Other unfavourable climatic conditions, such as droughts, are frequent and severe in many countries of Eastern and Southern Africa [45]. During drought periods, water becomes scarce and pregnant women are most likely to resort to unsafe water sources, making them more vulnerable to waterborne diseases, such as cholera and diarrhoea, which are known causes of perinatal mortality [46, 47, 48, 49]. Additionally, during periods of droughts, food production is greatly affected, which could lead to malnutrition—an indirect cause of perinatal mortality [50]. Previous studies conducted on the impact of maternal nutrition on birth outcomes reported suboptimal maternal nutrition results in intra-uterine growth restriction (IUGR) and low birth weight, which are also known risk factors for perinatal mortality [50, 51, 52].

In general, addressing perinatal mortality within the sub-regions of SSA would involve coordinated national and international efforts by governments and non-governmental organisations, as well as strengthening individual countries healthcare systems. The removal of financial barriers to the utilization of healthcare services during pregnancy and facility-based deliveries would improve access to quality antenatal, delivery and postnatal care. Additionally, the inclusion of a strong newborn component in emergency preparedness and response plans for countries experiencing political instability, conflicts, climate change and other potentially destabilizing conditions is highly needed.

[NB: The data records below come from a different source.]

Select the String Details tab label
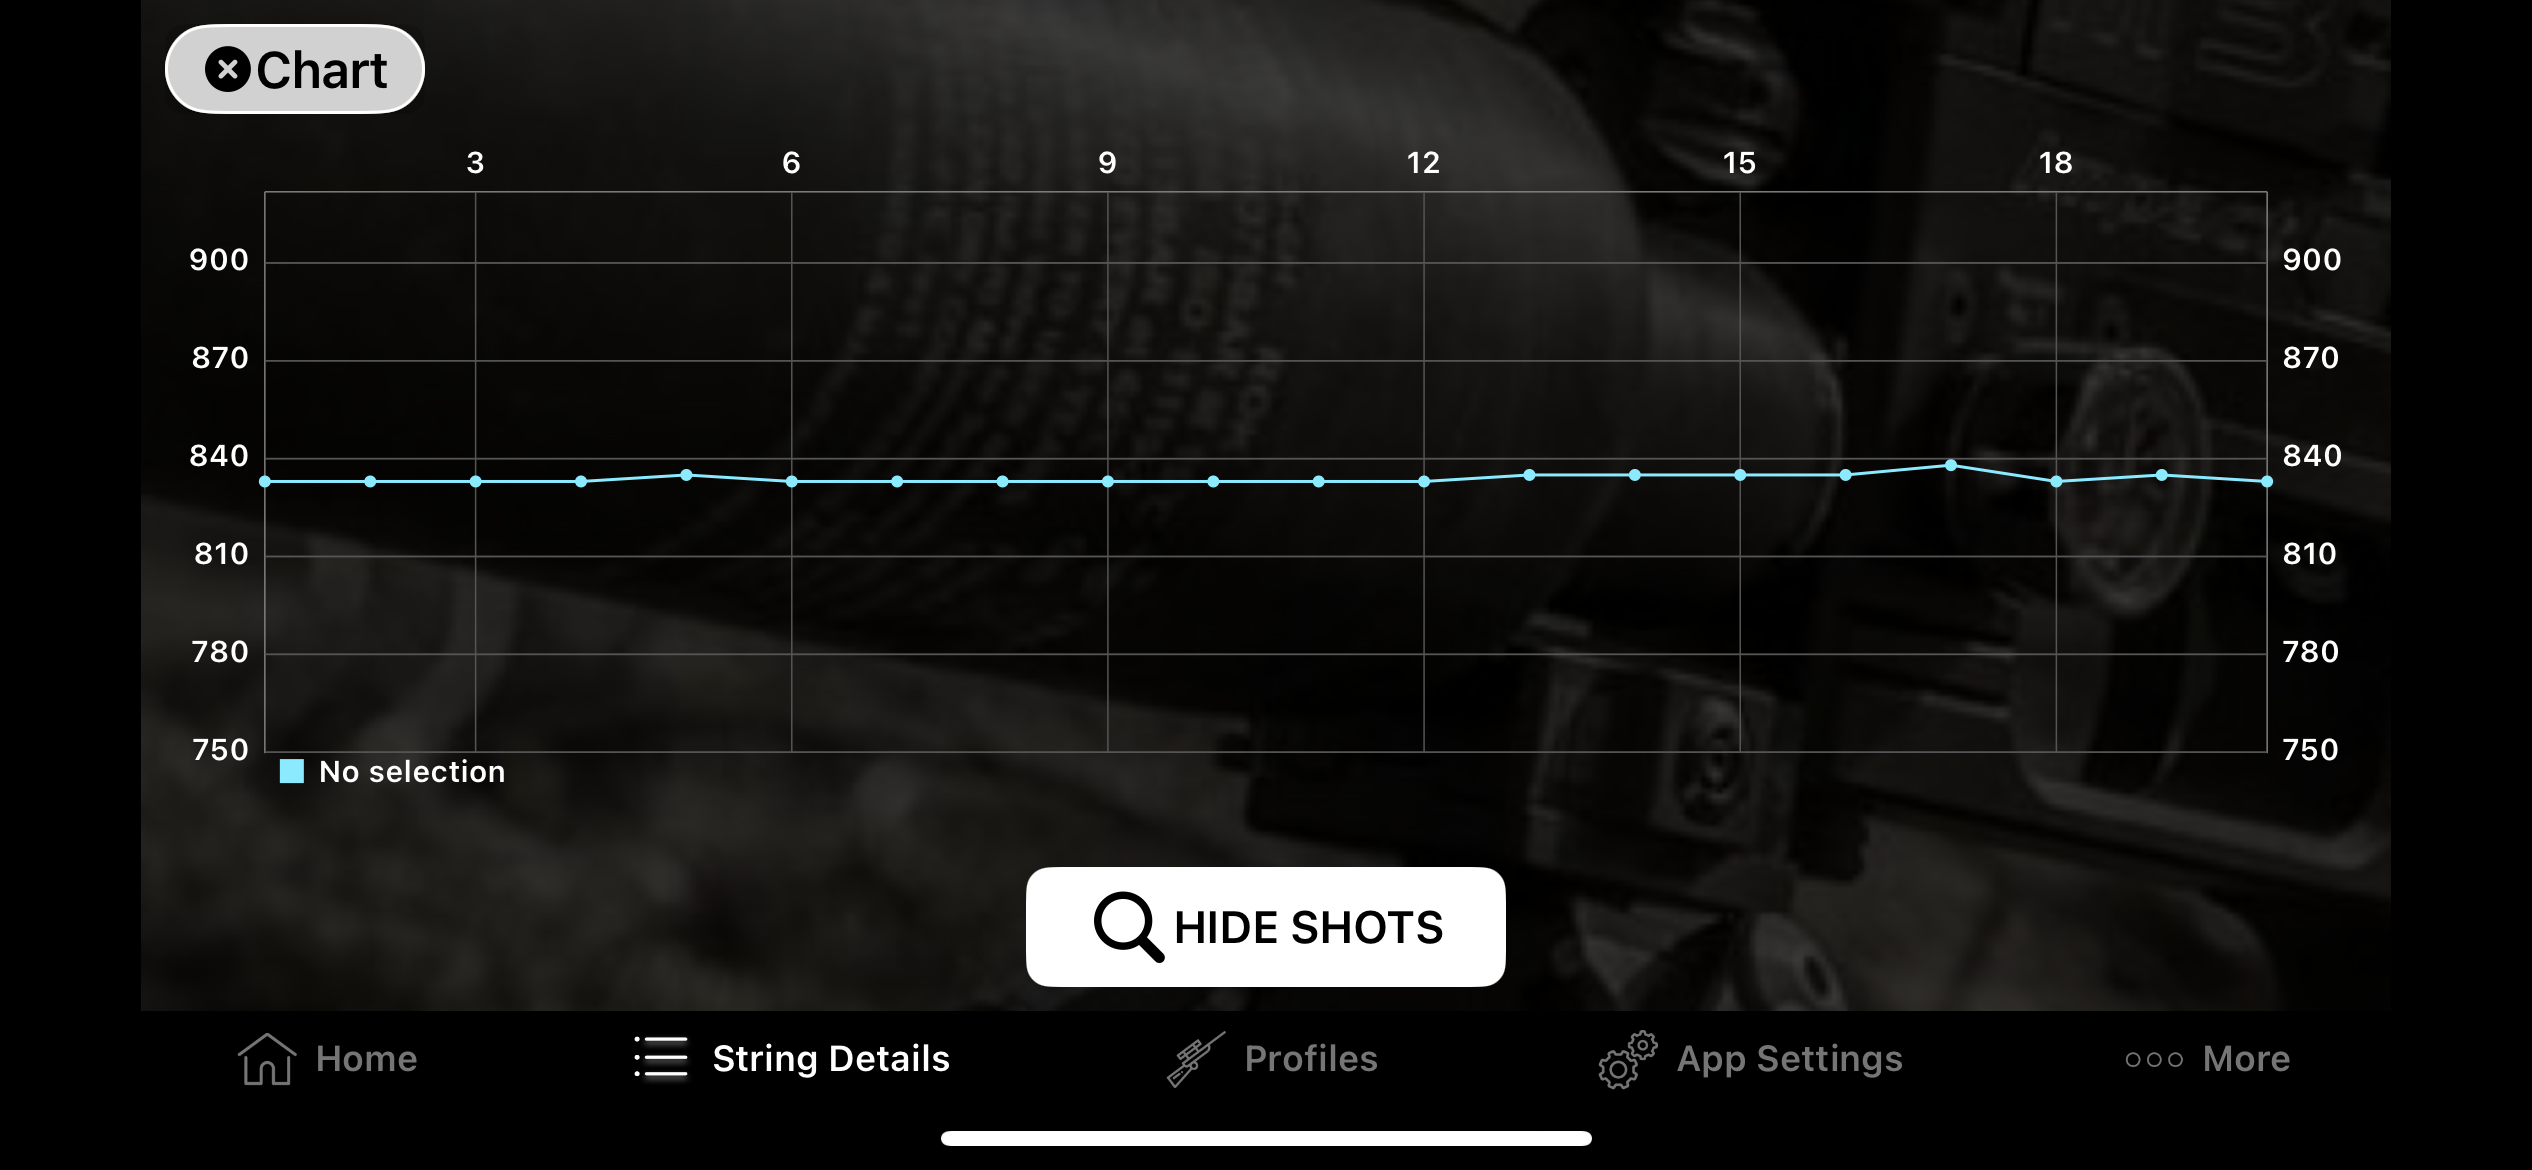The height and width of the screenshot is (1170, 2532). pos(831,1058)
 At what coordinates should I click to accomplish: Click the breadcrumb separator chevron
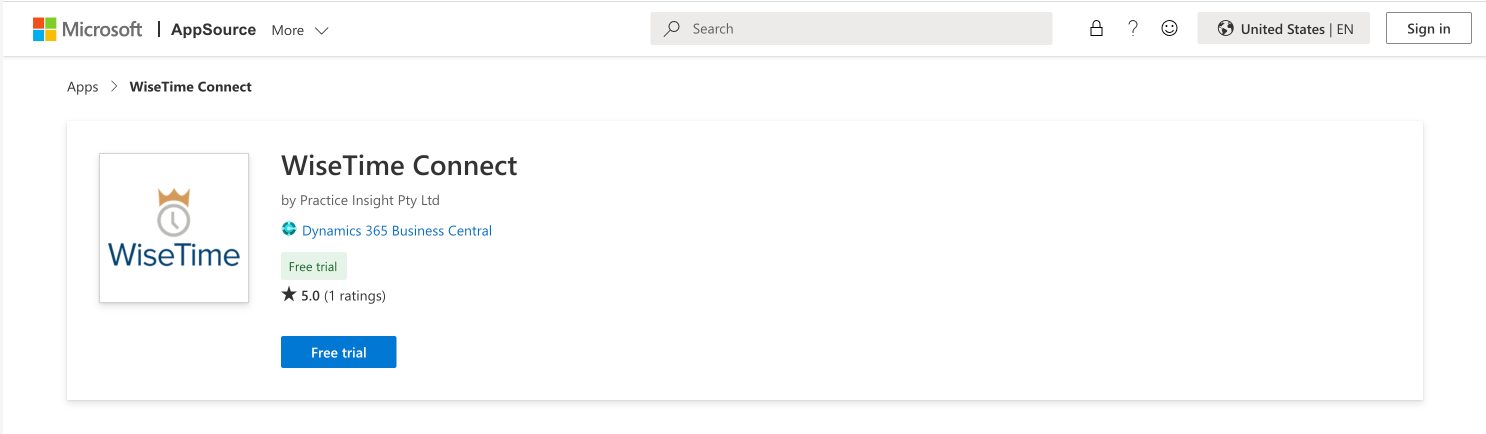[x=114, y=87]
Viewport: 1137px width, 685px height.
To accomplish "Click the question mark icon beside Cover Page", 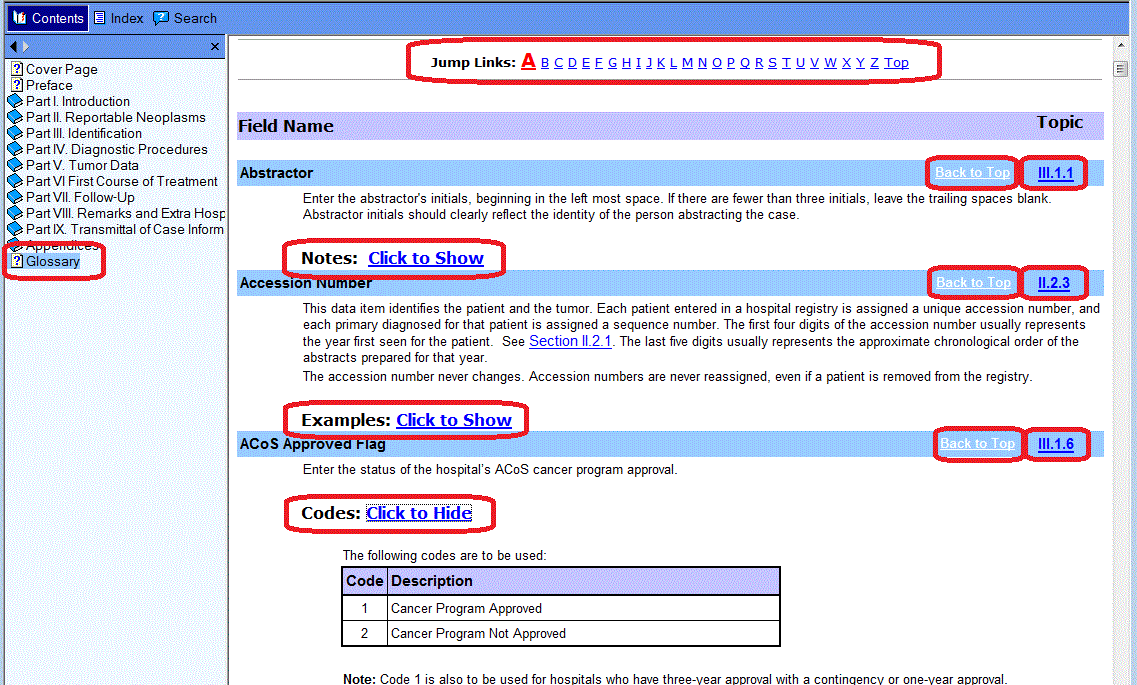I will coord(16,70).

This study has a number of strengths. First, the DHS are nationally representative and population based with a large sample size. Second, this study showed the distribution of perinatal mortality across countries in SSA to inform regional policy prioritization among high burden countries. However, the study was limited as some SSA countries were not included because they had no recent DHS data (2010–2016) or had no comprehensive data on the perinatal mortality indicators. Second, only two countries in Central Africa met the inclusion criteria; hence, the pooled estimate for Central Africa might not be representative of the sub-region. Third, the test of heterogeneity for Southern and Central Africa yielded no estimate due to low sample size within these sub-regions; hence, we are unable to establish true heterogeneity between the countries in Southern and Central Africa. Furthermore, most of the explanations provided for the higher rate of perinatal mortality in certain countries are shared across SSA countries; hence, more research is needed to ascertain the country-specific reasons for the higher rates observed.


This study reveals the countries within SSA with the highest perinatal mortality rates. To address perinatal mortality in SSA, strategies should focus on community-based mobilization of women to seek adequate antenatal care services and facility-based deliveries, as well as improved nutrition, up-to-date immunizations and healthy water, sanitation and hygiene practices. These interventions will reduce perinatal mortality in SSA, thereby setting the region on the path to achieving the SDG target by 2030.